(KUTIPAN PILIHAN):
★ ★ ★ ★ ★ ★ ★

Hal inilah yang membuat masyarakat selalu aktif dan loyal membatu perkembangan
pembangunan masjid dan Pondok Pesantren, bahkan hingga kini keikut sertaan
masyarakat dalam perkembangan Pondok Pesantren tidak dapat dielakkan.
Setelah
bahan-bahan dan bantuan dari masyarakat terkumpul barulah pembangunan itu
dimulai. Bangunan masjid yang terbuat
dari gedek (anyaman bambu) itu dibangun dengan ukuran seluas + 15 m2 dan
berpondasi batu kali. Pada saat pembangunan dihadiri oleh mbah kyai Bahruddin,
mbah kyai Munawir, serta koramil, dan untuk peletakan batu pertama dilakukan
oleh mbah kyai Bahruddin baru kemudian peletakan batu kedua dilakukan oleh
perwakilan dari koramil. Dengan izin Alloh SWT kurang lebih 17 hari masjid yang
terbuat dari bambu itu dapat dirampungkan dengan baik. Dan akhirnya berdirilah
masjid yang diberi nama masjid Darut Taqwa II dan resmi ditempati pada hari
Jum’at wage tanggal 14 dhul-hijjah 1405 H atau tepatnya tanggal 30 agustus 1985
M. Hari Jum’at itu adalah hari yang sangat bersejarah dimana hari itu merupakan
hari pelaksanaan sholat Jum’at yang pertama kalinya di dusun Pandean dan
Kembang Kuning. Pada kesempatan itu yang bertindak menjadi Imam Sholat adalah
Mbah KH. Bahruddin Kalam dan yang menjadi Bilal adalah bapak H. Qodir sedangkan
yang bertindak sebagai khotib adalah Bapak Subadar dari dusun Sengon selaku
Mudin Desa dengan tema P4 yaitu Pedoman penghayatan, dan pengamalan Pancasila.

★ ★ ★ ★ ★ ★ ★

(DATA YANG DIBERIKAN):
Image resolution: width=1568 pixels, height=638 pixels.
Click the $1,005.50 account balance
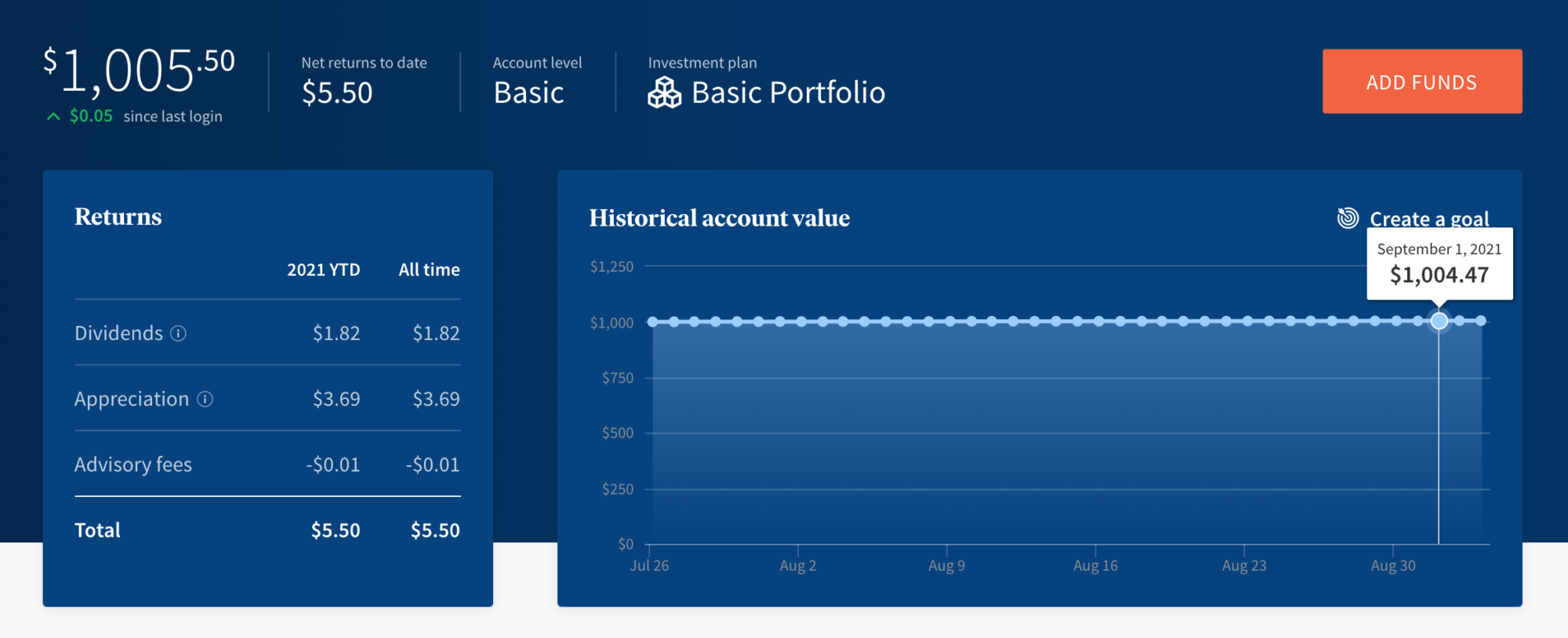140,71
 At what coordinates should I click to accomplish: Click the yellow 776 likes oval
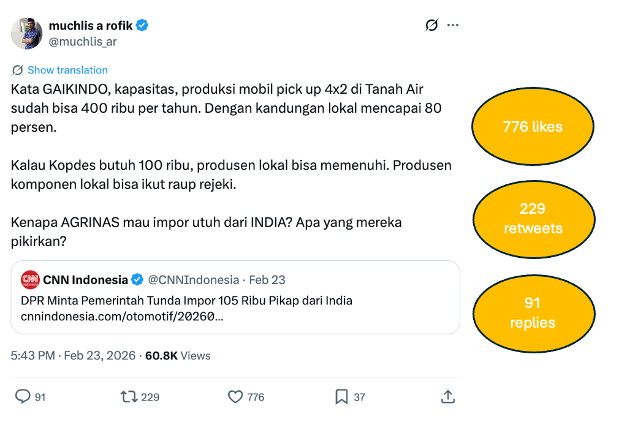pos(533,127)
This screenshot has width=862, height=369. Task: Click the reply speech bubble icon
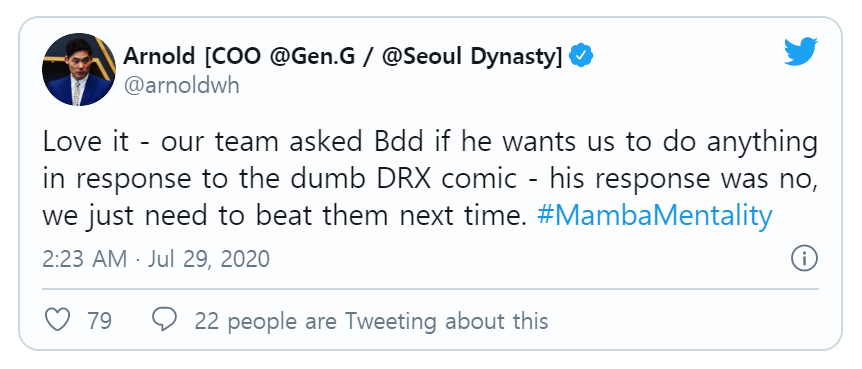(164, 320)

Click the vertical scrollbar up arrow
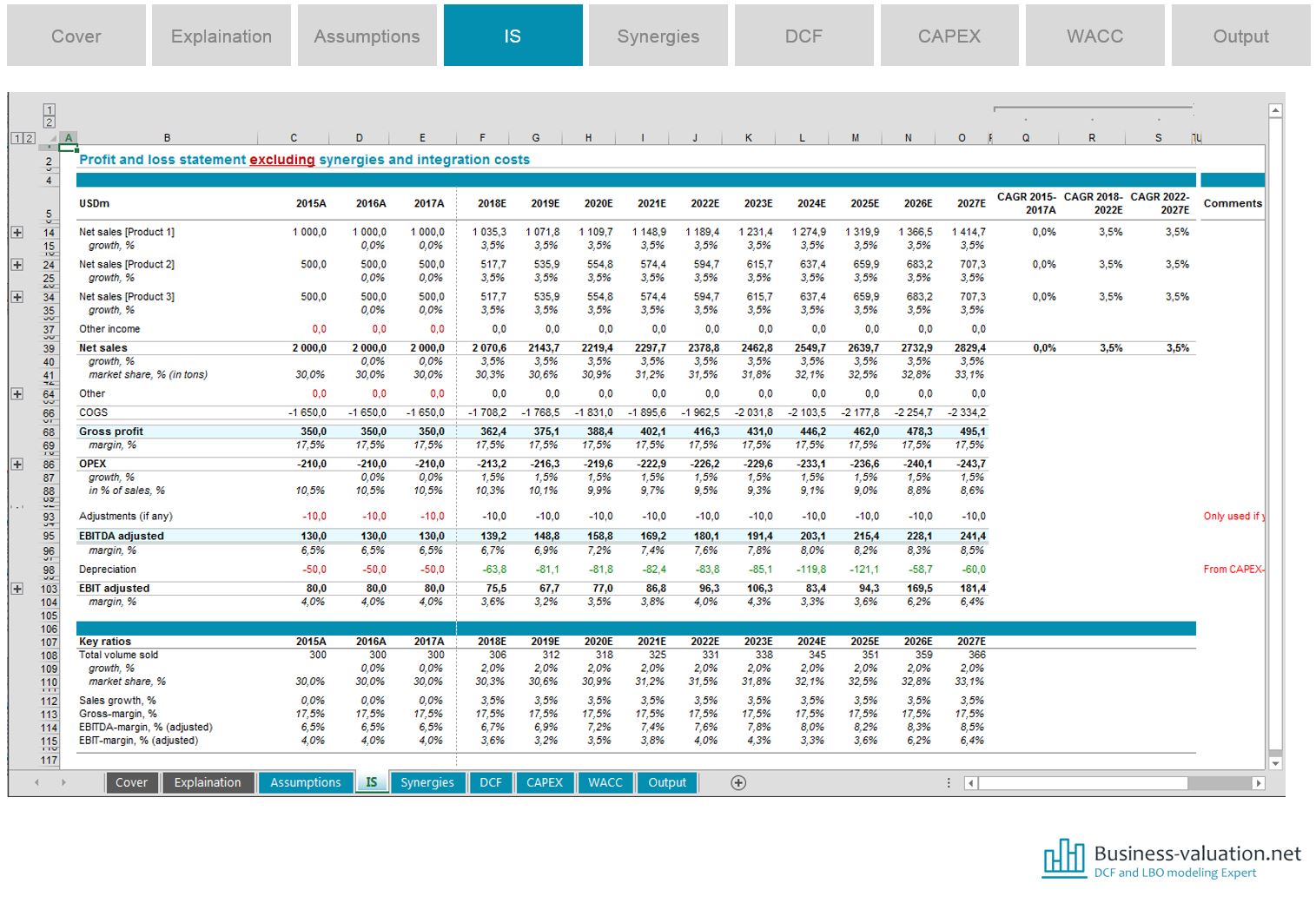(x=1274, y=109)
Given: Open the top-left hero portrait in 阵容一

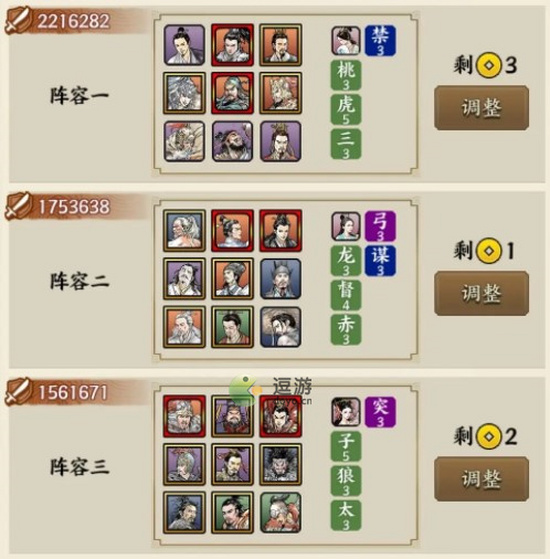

★ ★ ★ ★ ★ ★ ★

(TUGAS WAJIB):
- 1) Terjemahkan kalimat dari kutipan pilihan berikut ke dalam bahasa Inggris: "Dengan izin Alloh SWT kurang lebih 17 hari masjid yang terbuat dari bambu itu dapat dirampungkan dengan baik."
- 2) Tuliskan semua nama dusun yang disebutkan dalam kutipan pilihan.

(PENYELESAIAN SOAL):
- 1) By the permission of Allah SWT, the mosque made of bamboo was completed well in approximately 17 days.

- 2) Pandean, Kembang Kuning, Sengon